* PROBLEM STATEMENT *
Your job is to copy all the entries precisely as they stand.

* SUPPLIED MATERIAL *
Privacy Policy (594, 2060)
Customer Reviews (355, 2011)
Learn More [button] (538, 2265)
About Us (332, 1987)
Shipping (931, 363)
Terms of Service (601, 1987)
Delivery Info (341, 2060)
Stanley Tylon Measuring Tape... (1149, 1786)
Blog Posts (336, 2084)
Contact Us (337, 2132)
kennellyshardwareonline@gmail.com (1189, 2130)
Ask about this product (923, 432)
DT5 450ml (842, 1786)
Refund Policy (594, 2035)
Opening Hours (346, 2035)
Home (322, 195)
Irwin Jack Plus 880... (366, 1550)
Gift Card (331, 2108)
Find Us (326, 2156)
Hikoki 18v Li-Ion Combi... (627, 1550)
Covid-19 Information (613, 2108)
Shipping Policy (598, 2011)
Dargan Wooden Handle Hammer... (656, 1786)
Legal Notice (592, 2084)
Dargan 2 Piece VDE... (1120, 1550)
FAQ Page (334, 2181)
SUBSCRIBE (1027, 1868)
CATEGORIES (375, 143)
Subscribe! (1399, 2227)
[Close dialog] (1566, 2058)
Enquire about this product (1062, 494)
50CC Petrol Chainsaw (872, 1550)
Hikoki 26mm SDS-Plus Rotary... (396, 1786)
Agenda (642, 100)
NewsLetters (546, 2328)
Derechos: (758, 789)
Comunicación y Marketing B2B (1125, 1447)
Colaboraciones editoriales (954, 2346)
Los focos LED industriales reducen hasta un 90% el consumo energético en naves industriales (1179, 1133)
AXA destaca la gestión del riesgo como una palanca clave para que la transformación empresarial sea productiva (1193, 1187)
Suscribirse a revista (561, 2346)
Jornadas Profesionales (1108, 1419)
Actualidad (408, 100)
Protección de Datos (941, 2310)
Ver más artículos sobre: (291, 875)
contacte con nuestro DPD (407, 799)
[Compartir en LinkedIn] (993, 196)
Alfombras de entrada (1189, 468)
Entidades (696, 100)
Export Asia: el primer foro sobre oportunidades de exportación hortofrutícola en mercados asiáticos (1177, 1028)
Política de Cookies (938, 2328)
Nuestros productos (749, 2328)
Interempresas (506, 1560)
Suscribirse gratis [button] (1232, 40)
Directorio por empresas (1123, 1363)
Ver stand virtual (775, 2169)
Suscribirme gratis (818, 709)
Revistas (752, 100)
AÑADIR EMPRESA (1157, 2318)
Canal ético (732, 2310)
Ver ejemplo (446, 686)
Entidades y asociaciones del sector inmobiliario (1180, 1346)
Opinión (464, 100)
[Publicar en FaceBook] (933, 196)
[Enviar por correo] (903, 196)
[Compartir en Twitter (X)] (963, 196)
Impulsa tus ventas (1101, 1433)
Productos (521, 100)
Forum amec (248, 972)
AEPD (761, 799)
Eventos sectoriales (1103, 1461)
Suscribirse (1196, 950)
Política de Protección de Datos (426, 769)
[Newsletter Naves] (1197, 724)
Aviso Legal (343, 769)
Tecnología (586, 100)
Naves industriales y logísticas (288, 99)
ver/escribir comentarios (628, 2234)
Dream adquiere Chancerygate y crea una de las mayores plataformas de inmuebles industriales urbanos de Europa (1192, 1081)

* RESULT FOR THIS EXERCISE *
Privacy Policy (594, 2060)
Customer Reviews (355, 2011)
Learn More [button] (538, 2265)
About Us (332, 1987)
Shipping (931, 363)
Terms of Service (601, 1987)
Delivery Info (341, 2060)
Stanley Tylon Measuring Tape... (1149, 1786)
Blog Posts (336, 2084)
Contact Us (337, 2132)
kennellyshardwareonline@gmail.com (1189, 2130)
Ask about this product (923, 432)
DT5 450ml (842, 1786)
Refund Policy (594, 2035)
Opening Hours (346, 2035)
Home (322, 195)
Irwin Jack Plus 880... (366, 1550)
Gift Card (331, 2108)
Find Us (326, 2156)
Hikoki 18v Li-Ion Combi... (627, 1550)
Covid-19 Information (613, 2108)
Shipping Policy (598, 2011)
Dargan Wooden Handle Hammer... (656, 1786)
Legal Notice (592, 2084)
Dargan 2 Piece VDE... (1120, 1550)
FAQ Page (334, 2181)
SUBSCRIBE (1027, 1868)
CATEGORIES (375, 143)
Subscribe! (1399, 2227)
[Close dialog] (1566, 2058)
Enquire about this product (1062, 494)
50CC Petrol Chainsaw (872, 1550)
Hikoki 26mm SDS-Plus Rotary... (396, 1786)
Agenda (642, 100)
NewsLetters (546, 2328)
Derechos: (758, 789)
Comunicación y Marketing B2B (1125, 1447)
Colaboraciones editoriales (954, 2346)
Los focos LED industriales reducen hasta un 90% el consumo energético en naves industriales (1179, 1133)
AXA destaca la gestión del riesgo como una palanca clave para que la transformación empresarial sea productiva (1193, 1187)
Suscribirse a revista (561, 2346)
Jornadas Profesionales (1108, 1419)
Actualidad (408, 100)
Protección de Datos (941, 2310)
Ver más artículos sobre: (291, 875)
contacte con nuestro DPD (407, 799)
[Compartir en LinkedIn] (993, 196)
Alfombras de entrada (1189, 468)
Entidades (696, 100)
Export Asia: el primer foro sobre oportunidades de exportación hortofrutícola en mercados asiáticos (1177, 1028)
Política de Cookies (938, 2328)
Nuestros productos (749, 2328)
Interempresas (506, 1560)
Suscribirse gratis [button] (1232, 40)
Directorio por empresas (1123, 1363)
Ver stand virtual (775, 2169)
Suscribirme gratis (818, 709)
Revistas (752, 100)
AÑADIR EMPRESA (1157, 2318)
Canal ético (732, 2310)
Ver ejemplo (446, 686)
Entidades y asociaciones del sector inmobiliario (1180, 1346)
Opinión (464, 100)
[Publicar en FaceBook] (933, 196)
[Enviar por correo] (903, 196)
[Compartir en Twitter (X)] (963, 196)
Impulsa tus ventas (1101, 1433)
Productos (521, 100)
Forum amec (248, 972)
AEPD (761, 799)
Eventos sectoriales (1103, 1461)
Suscribirse (1196, 950)
Política de Protección de Datos (426, 769)
[Newsletter Naves] (1197, 724)
Aviso Legal (343, 769)
Tecnología (586, 100)
Naves industriales y logísticas (288, 99)
ver/escribir comentarios (628, 2234)
Dream adquiere Chancerygate y crea una de las mayores plataformas de inmuebles industriales urbanos de Europa (1192, 1081)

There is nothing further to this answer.